=== Section Start ===
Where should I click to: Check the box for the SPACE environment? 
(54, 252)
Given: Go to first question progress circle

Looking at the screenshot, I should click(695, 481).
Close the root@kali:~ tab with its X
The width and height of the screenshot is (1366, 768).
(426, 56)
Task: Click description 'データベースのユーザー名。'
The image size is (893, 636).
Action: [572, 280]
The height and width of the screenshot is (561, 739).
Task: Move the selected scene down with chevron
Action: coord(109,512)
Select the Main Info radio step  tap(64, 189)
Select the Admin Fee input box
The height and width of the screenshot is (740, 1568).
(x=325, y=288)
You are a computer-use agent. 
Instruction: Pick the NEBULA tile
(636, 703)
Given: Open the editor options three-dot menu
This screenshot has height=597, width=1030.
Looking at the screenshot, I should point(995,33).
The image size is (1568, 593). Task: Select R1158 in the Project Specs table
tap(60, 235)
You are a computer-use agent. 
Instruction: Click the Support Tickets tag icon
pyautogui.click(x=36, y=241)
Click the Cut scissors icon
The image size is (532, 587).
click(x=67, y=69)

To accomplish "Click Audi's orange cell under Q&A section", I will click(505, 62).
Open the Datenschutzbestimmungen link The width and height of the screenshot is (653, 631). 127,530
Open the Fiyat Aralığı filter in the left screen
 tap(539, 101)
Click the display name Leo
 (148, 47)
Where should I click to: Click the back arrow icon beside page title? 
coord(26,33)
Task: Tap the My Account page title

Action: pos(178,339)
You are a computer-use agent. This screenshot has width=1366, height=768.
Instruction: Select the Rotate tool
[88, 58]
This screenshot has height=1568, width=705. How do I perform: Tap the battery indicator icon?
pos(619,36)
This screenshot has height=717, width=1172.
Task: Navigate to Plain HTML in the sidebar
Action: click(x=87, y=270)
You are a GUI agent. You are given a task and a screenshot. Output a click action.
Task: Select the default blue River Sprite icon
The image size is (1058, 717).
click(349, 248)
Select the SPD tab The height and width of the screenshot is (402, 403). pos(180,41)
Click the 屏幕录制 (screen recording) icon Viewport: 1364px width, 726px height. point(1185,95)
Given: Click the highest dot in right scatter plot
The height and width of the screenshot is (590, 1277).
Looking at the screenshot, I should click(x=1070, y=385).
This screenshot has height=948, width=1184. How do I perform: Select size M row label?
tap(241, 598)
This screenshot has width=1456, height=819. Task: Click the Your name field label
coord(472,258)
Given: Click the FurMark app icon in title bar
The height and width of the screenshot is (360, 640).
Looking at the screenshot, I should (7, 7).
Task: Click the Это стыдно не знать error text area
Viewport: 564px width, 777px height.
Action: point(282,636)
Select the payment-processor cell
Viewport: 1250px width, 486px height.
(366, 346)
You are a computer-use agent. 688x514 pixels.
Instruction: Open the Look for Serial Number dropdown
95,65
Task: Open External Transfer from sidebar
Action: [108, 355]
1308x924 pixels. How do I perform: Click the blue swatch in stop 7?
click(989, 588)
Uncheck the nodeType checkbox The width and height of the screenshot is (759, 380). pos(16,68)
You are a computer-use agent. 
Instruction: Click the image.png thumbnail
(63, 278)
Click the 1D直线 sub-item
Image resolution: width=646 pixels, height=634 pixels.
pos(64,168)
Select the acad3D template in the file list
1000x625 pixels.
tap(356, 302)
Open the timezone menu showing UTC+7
=== Section End ===
- TASK DIRECTIONS -
Copy out whichever lines of the listing contain the word "menu".

- WRITTEN ANSWER -
Given: Open the editor options three-dot menu
Open the timezone menu showing UTC+7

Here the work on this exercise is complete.